• TASK:
Rewrite the part of the entries that opens with the line containing "At what (x,y)" and closes with the line containing "Looking at the", replacing "screenshot" with "screen capture" and leaving everything else unchanged. Omit the pictures from your answer.

• MATERIAL PROVIDED:
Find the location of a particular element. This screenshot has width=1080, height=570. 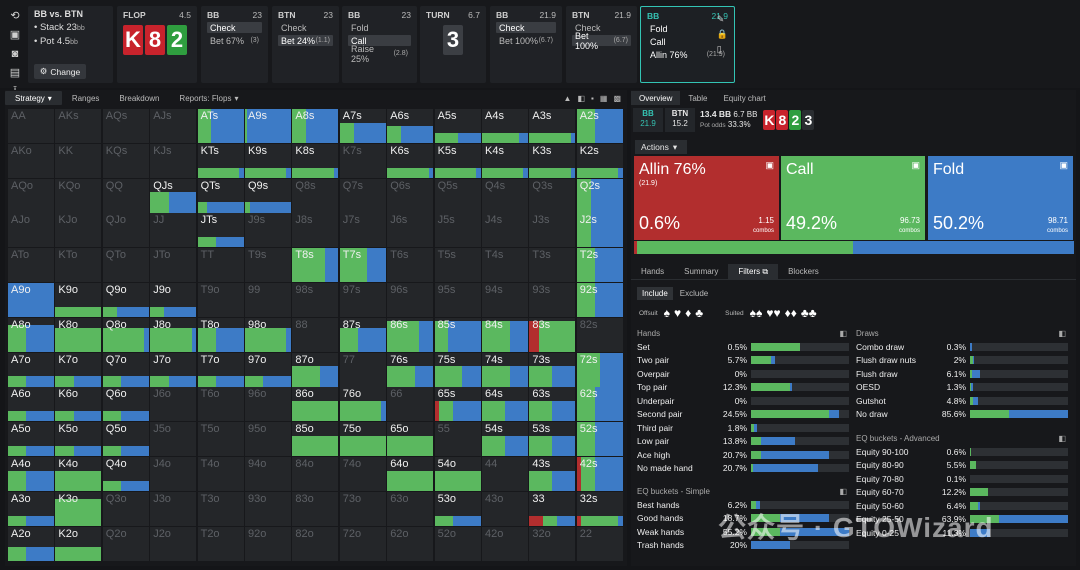

hand-cell: Q2s is located at coordinates (600, 196).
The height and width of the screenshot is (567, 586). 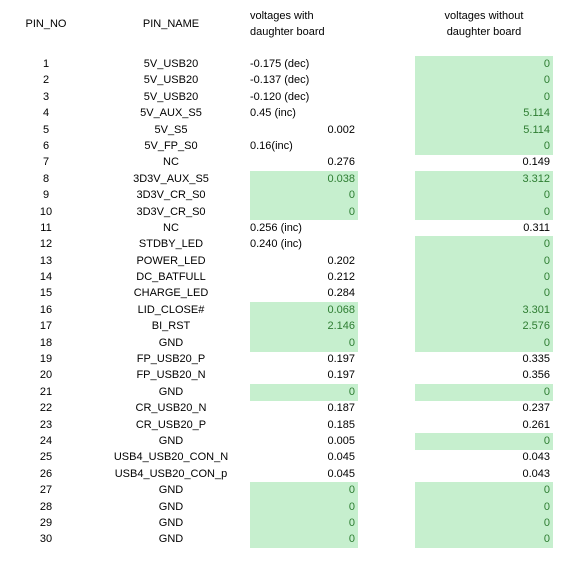 What do you see at coordinates (304, 130) in the screenshot?
I see `voltage-with-cell: 0.002` at bounding box center [304, 130].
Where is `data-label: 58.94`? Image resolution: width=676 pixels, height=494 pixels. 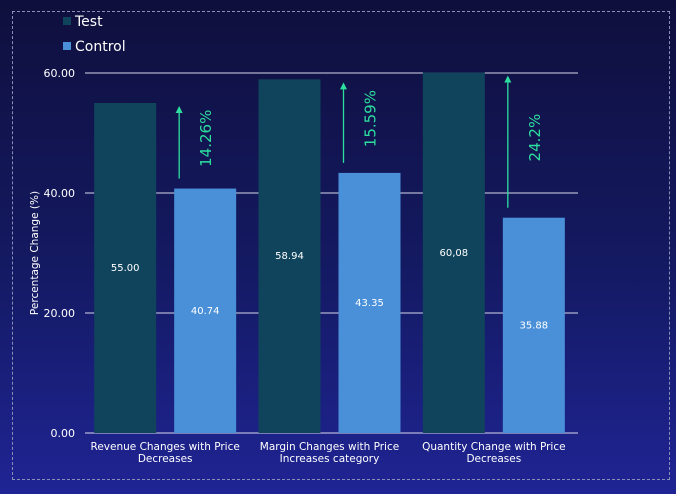 data-label: 58.94 is located at coordinates (290, 256).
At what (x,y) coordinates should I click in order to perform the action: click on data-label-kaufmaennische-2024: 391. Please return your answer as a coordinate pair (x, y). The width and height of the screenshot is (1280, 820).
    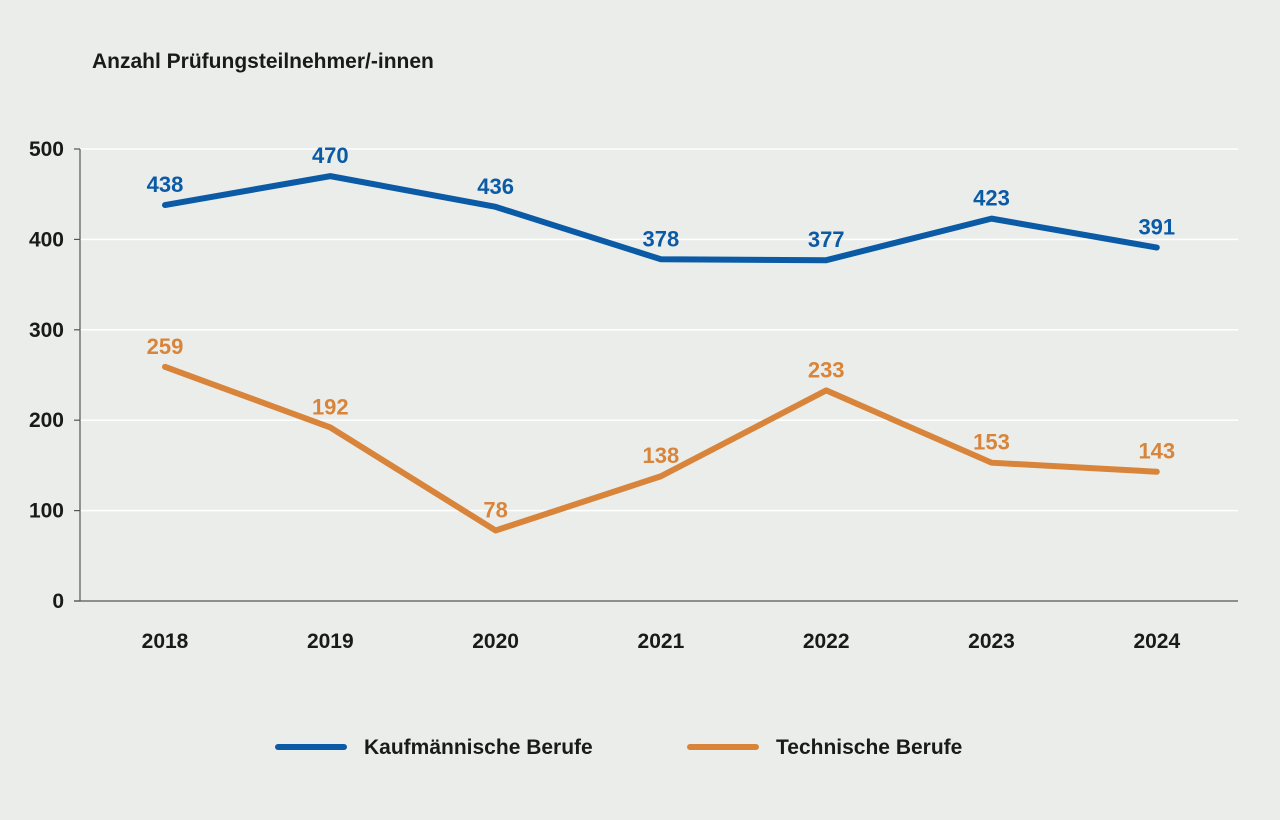
    Looking at the image, I should click on (1156, 228).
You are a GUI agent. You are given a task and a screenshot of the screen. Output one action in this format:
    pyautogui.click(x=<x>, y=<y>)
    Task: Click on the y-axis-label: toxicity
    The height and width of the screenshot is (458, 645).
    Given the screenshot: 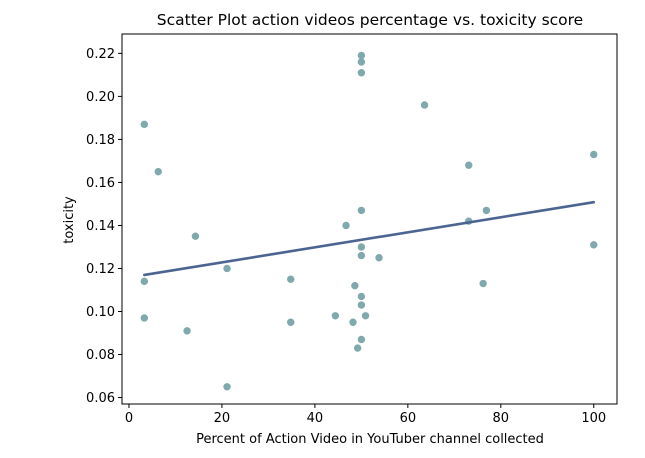 What is the action you would take?
    pyautogui.click(x=70, y=220)
    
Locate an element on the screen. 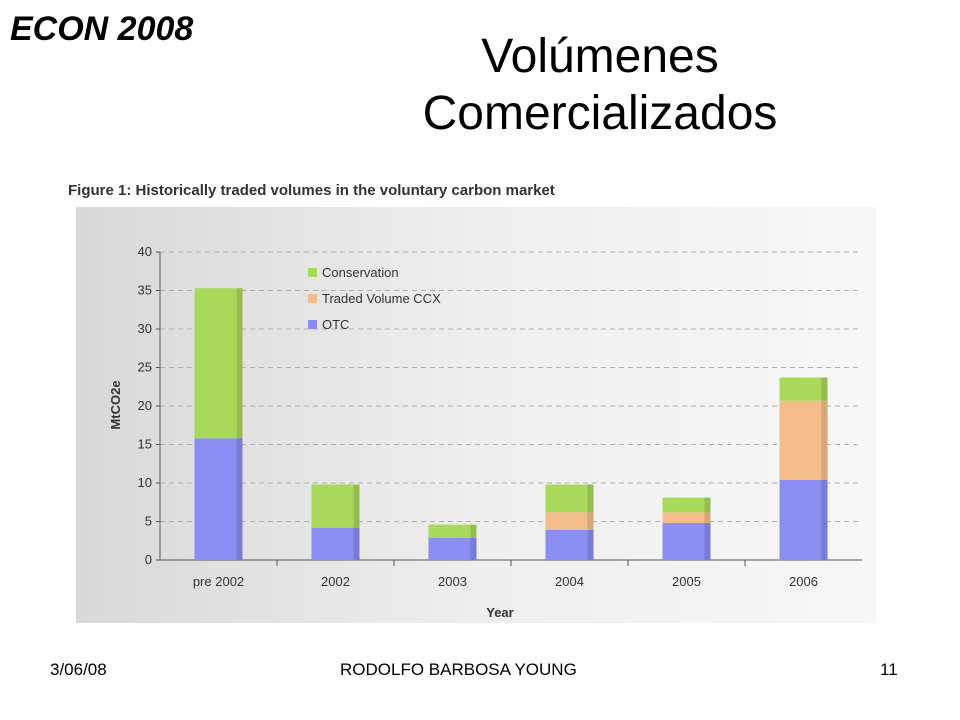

• FINAL ANSWER:
At what (x,y) coordinates should I click in order to perform the action: click on data-label-kaufmaennische-2024: 391. Please return your answer as a coordinate pair (x, y). The width and height of the screen capture is (1280, 820).
    Looking at the image, I should click on (1156, 228).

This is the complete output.